Research limitations and prospects

Several limitations should be considered when interpreting the findings of this review. First, the number of available RCTs remains limited, and most studies involved relatively small sample sizes, which may restrict the statistical power and generalizability of the findings. Second, substantial heterogeneity existed across studies in HRV assessment protocols and exercise prescription designs, reducing comparability between studies and hindering robust estimation and pooling of effect sizes. Third, several studies did not fully report key methodological details, such as control group interventions, HRV artifact correction procedures, and respiratory control protocols, which increase the complexity of interpreting HRV outcomes. Fourth, most included studies did not predefine clinical endpoints such as mortality, rehospitalization, or arrhythmia incidence, making it difficult to directly infer risks related to clinical events. Finally, restricting the search to English-language databases may have introduced language bias.

Future studies should include large-sample, multi-centre RCTs. HRV protocols should be standardized by incorporating nonlinear indices and artifact-correction methods to improve cross-study comparability and generalizability. It is also recommended to explicitly report training adherence and ensure that HRV measurements are taken at least 48 hours after the final training session to eliminate acute exercise effects55. Furthermore, future research should incorporate the TESTEX and STARDHRV frameworks to enhance reporting quality. It should also explore integrating pharmacological tracking, long-term adaptation mechanisms of cardiac autonomic function, and remote wearable technologies into home-based rehabilitation.

Conclusions

The review identified 11 RCTs through searches of nine databases and evaluated their methodological and reporting quality using TESTEX and STARDHRV. The available evidence comparing different exercise training modalities remains limited and heterogeneous. Across the included studies, between-group comparisons of vmHRV indices varied considerably among combined training, HRV-guided training, and aerobic training. Although some studies reported improvements in vmHRV indices (RMSSD, HF, and SD1) following combined training or HRV-guided training, these findings were not consistently replicated across studies or testing conditions. Therefore, the current evidence remains insufficient to support a stable advantage of any specific training modality in improving cardiac autonomic regulation in patients with cardiovascular disease. In addition, several studies reported improvements in health-related variables. Future research could benefit from larger, multicenter RCTs with standardized HRV assessment protocols, clearly defined exercise prescriptions, and comprehensive reporting of pharmacological treatments to enhance comparability and strengthen the certainty of the evidence.

Conflicts of interest. The authors declare there is no conflict of interest.

Authors’ contributions. Dr. Donghai Huang and Heng Wang conceived the article, completed the writing. Chika Umunnawuike performed the literature search and data editing. Chigozie Charity Okwuwa completed the literature search and language revision. Yuan Hou and Pengyun Zhang made optimizations in the writing of literature review.

Acknowledgment. I am very grateful to my supervisor, Mr Muhammad Nubli Abdul Wahab, for reviewing this article and providing a lot of revision suggestions, which contributed to the completion of this work.

Data availability. The study protocol was preregistered in the International Prospective Register of Systematic Reviews (PROSPERO) prior to data extraction and analysis, under the ID number CRD420251018026.

Supplementary materials. S1: The complete search strategies; S2: Description of each modified TESTEX criterion; S3: Description of each modified STARDHRV criterion; S4: Detailed results of the TESTEX scale; S5: Detailed results of the STARDHRV scale.
——
# About this exercise
In the review excerpt above on exercise training and heart rate variability, how soon after the final training session does it recommend taking HRV measurements?

# Information provided
——
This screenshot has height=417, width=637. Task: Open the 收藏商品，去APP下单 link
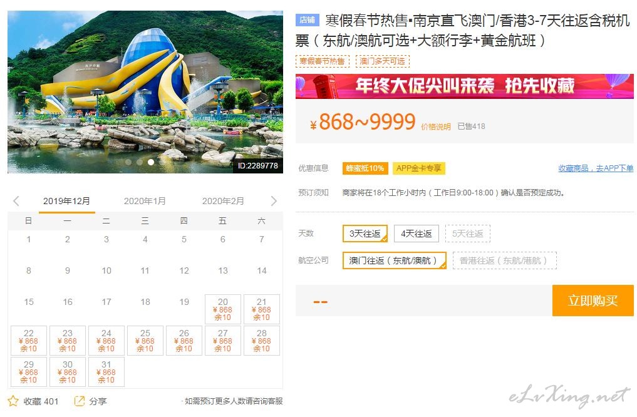(596, 168)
——
# Result of the task
At least 48 hours after the final training session.